All seven candidates involved in the debate were the least hawkish in a very long time, writes LARA MARLOWE
IF THREE decades of Republican politics are anything to judge by, the former governor of Massachusetts Mitt Romney is most likely to challenge President Barack Obama in the 2012 presidential election.
The Republicans will not officially anoint their nominee until August 2012. But for the past three decades, Republicans have stuck with their early favourite, a position Mr Romney consolidated on Monday night. Almost all had made a previous serious attempt, as Mr Romney did in 2008.
Mr Romney is “not the high-flying investment lots of Republicans yearned to put their money on, but . . . a man whose emphasis on jobs and the economy makes him a safe enough bet at a time like this,” the Wall Street Journal columnist Gerald Seib wrote yesterday.
With two-thirds of Americans wanting to end the war in Afghanistan, the seven Republicans in the New Hampshire debate were the least hawkish group in a very long time. Mr Romney hedged his promise to “bring our troops home as soon as we possibly can” with the proviso that the withdrawal would be “consistent with the word that comes from our generals”. That gave the libertarian candidate, representative Ron Paul from Texas, his best moment.
“I wouldn’t wait for my generals,” Dr Paul said. “I’m the commander-in-chief. I make the decisions. I tell the generals what to do. And I’d bring them home as quickly as possible.” The six other candidates treated Mr Romney with reverence – perhaps with the vice-presidential nomination in mind – and he came across as the leader of the pack. He focused all criticism on Obama, saying, “This president has failed, and he’s failed at a time when the American people counted on him to create jobs and get the economy growing.”
The Republicans were unanimous in their opposition to abortion, though the former senator from Pennsylvania Rick Santorum made the vaguest allusion to Mr Romney’s having switched sides on that issue. They all opposed gay marriage. They differed on whether the military should restore its “Don’t Ask Don’t Tell” policy that discriminated against gays.
At the beginning of the debate, the candidates engaged in one-upmanship over the longevity of their marriages and the number of children they’d procreated. “Karen and I are the parents of seven children,” Mr Santorum boasted. Michele Bachmann beat him, with her five biological children and 23 foster children. “I deliver babies for a living and delivered 4,000 babies,” Dr Paul announced.
Ms Bachmann is often compared to Sarah Palin. A strong performance by the founder of the Tea Party caucus gave her an advantage over the absent Palin. Unlike Ms Palin, who is still dithering and circumventing the Republican party, Ms Bachmann made a forceful, surprise announcement of her candidacy, recalling that she initiated legislation to repeal Mr Obama’s financial regulation Bill and his health care Bill. She defended the Tea Party as “a wide swathe of America coming together” and declared emphatically that “President Obama is a one-term president. We’ll win!”
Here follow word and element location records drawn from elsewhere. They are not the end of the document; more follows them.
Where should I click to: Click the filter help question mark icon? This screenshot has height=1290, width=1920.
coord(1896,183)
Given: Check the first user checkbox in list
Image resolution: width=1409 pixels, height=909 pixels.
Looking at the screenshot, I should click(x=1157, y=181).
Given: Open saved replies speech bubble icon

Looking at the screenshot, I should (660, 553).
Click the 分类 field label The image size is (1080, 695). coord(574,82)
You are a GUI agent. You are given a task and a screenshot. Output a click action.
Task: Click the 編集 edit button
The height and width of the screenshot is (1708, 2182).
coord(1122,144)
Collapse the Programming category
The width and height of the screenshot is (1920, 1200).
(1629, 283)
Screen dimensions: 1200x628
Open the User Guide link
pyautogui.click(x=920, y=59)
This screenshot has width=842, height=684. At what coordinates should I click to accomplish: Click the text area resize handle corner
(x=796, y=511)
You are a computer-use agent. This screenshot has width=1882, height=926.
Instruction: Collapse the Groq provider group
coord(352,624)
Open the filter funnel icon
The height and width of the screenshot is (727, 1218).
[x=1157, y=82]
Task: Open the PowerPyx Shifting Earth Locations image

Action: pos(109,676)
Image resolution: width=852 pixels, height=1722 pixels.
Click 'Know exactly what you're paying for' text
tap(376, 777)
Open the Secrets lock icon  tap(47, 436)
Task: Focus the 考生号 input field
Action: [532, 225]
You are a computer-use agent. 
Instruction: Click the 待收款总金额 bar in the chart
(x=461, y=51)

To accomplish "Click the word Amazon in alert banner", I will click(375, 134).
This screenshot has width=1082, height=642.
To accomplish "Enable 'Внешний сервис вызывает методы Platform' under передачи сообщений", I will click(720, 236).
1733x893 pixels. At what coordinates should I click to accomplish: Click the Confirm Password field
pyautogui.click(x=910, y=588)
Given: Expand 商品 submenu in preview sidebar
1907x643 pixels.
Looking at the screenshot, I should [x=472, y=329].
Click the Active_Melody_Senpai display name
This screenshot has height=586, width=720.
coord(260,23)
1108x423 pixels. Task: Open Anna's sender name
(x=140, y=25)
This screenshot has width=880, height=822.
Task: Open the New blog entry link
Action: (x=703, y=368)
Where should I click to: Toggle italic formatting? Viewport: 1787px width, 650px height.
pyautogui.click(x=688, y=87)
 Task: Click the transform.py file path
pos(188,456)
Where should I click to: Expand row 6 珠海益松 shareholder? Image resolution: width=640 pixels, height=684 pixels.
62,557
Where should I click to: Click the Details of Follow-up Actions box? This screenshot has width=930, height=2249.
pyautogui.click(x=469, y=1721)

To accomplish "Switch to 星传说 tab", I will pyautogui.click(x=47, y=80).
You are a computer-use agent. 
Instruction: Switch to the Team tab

Herman Cain, the African-American former chief executive of Godfather’s Pizza, who performed well in the first debate last month, stumbled when asked why he would hesitate to appoint a Muslim to his cabinet.
“You have peaceful Muslims and then you have militant Muslims, those that are trying to kill us,” Mr Cain said. “I was thinking about the ones that are trying to kill us, number one.” Newt Gingrich allied himself with Mr Cain, adding communists and Nazis to the mix. But Mr Romney rose to political correctness, saying “people of all faiths are welcome in this country” and reminding the crowd that “our nation was founded on a principal of religious tolerance.”